- [Task prompt]: Copy the listing below word for word, starting with the line that contains "Where should I click to: Select the Government" and going on through the line that contains "click(x=566, y=305)", with both of those lines included.

- [Records provided]:

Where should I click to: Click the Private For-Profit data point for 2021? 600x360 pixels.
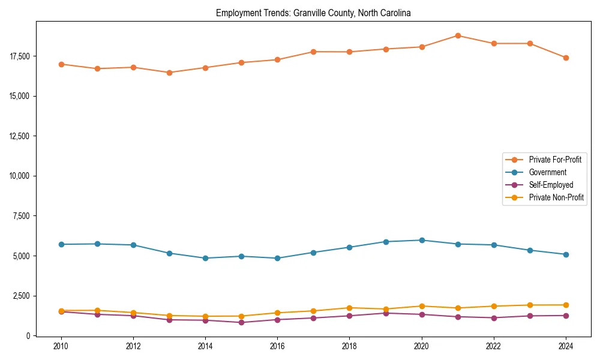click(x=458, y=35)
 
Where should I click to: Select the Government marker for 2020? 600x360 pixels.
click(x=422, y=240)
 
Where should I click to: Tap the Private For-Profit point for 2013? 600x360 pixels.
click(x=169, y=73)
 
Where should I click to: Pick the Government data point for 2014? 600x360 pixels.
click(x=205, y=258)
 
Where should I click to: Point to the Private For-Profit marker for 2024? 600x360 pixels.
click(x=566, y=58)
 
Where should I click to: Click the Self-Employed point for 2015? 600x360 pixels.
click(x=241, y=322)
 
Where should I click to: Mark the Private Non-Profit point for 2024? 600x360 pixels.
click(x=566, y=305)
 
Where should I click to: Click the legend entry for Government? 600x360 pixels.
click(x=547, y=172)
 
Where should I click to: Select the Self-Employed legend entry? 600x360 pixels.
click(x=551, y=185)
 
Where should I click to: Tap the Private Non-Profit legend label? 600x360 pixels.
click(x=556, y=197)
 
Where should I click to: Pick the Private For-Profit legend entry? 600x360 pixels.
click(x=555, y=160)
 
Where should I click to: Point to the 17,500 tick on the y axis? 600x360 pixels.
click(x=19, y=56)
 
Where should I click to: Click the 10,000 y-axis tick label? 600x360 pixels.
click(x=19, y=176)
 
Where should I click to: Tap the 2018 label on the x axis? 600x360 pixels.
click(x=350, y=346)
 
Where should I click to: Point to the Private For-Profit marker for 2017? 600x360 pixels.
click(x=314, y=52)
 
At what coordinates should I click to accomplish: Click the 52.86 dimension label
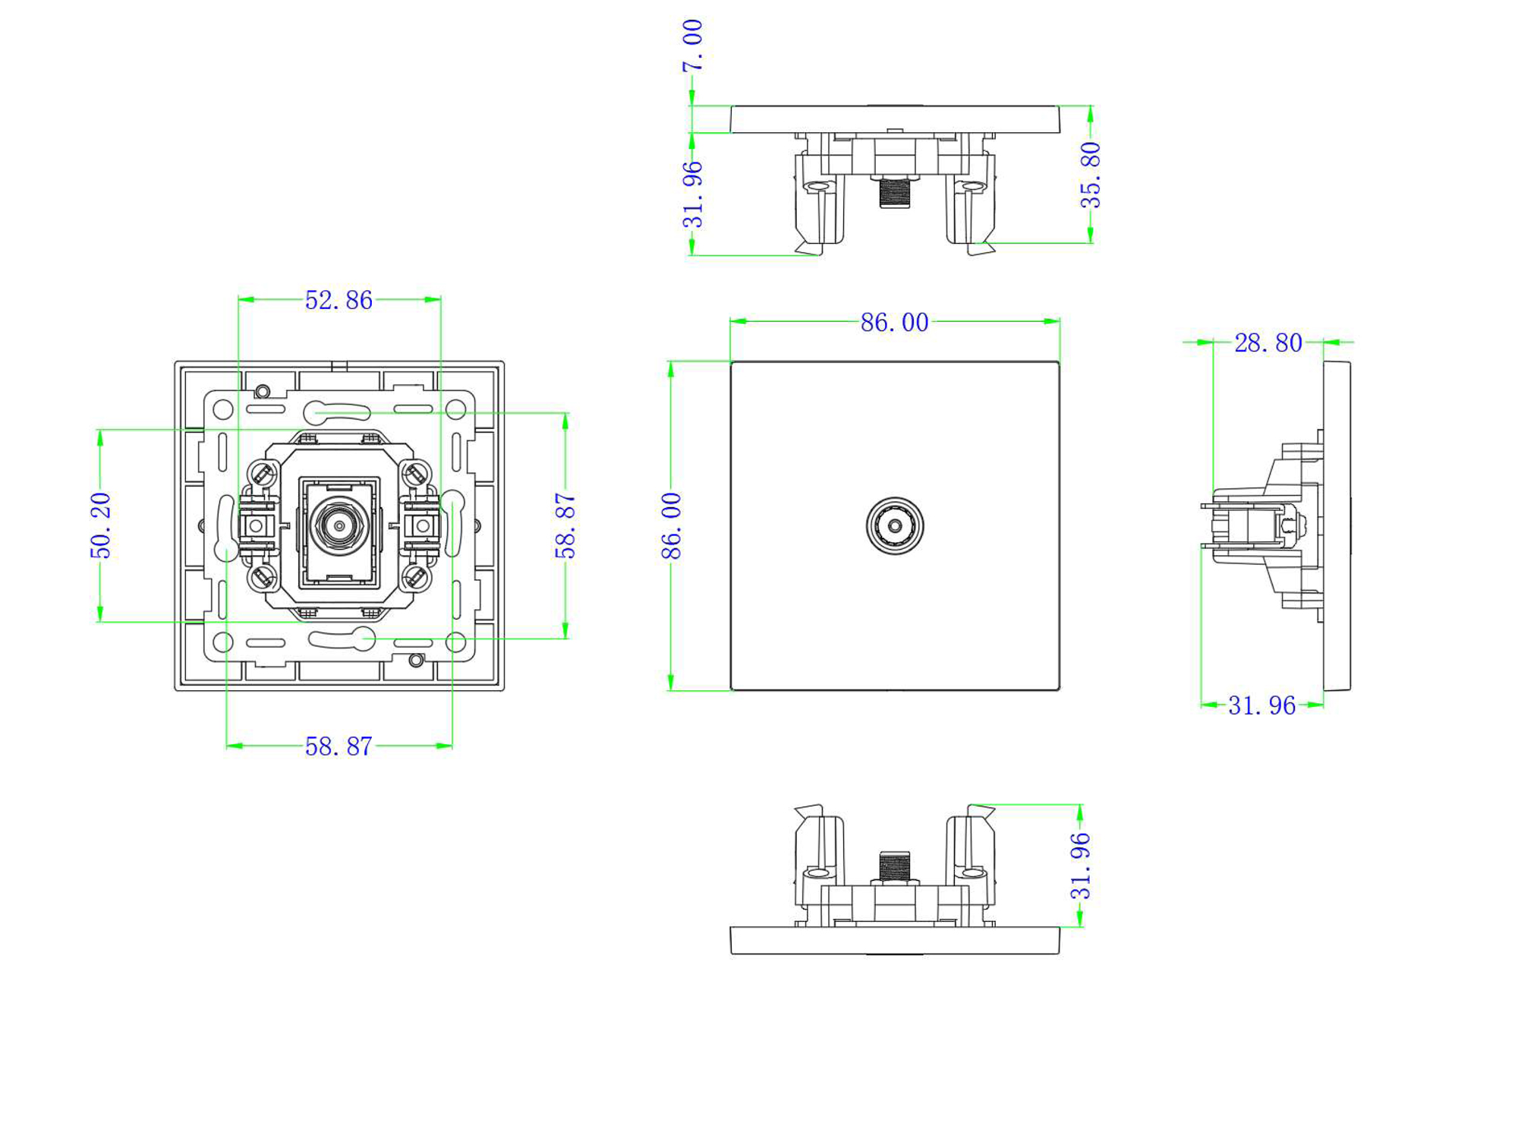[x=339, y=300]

- [Output]:
Where should I click to: Select the Government marker for 2020? 600x360 pixels.
click(x=422, y=240)
 
Where should I click to: Tap the Private For-Profit point for 2013? 600x360 pixels.
click(x=169, y=73)
 
Where should I click to: Pick the Government data point for 2014? 600x360 pixels.
click(x=205, y=258)
 
Where should I click to: Point to the Private For-Profit marker for 2024? 600x360 pixels.
click(x=566, y=58)
 
Where should I click to: Click the Self-Employed point for 2015? 600x360 pixels.
click(x=241, y=322)
 
Where should I click to: Mark the Private Non-Profit point for 2024? 600x360 pixels.
click(x=566, y=305)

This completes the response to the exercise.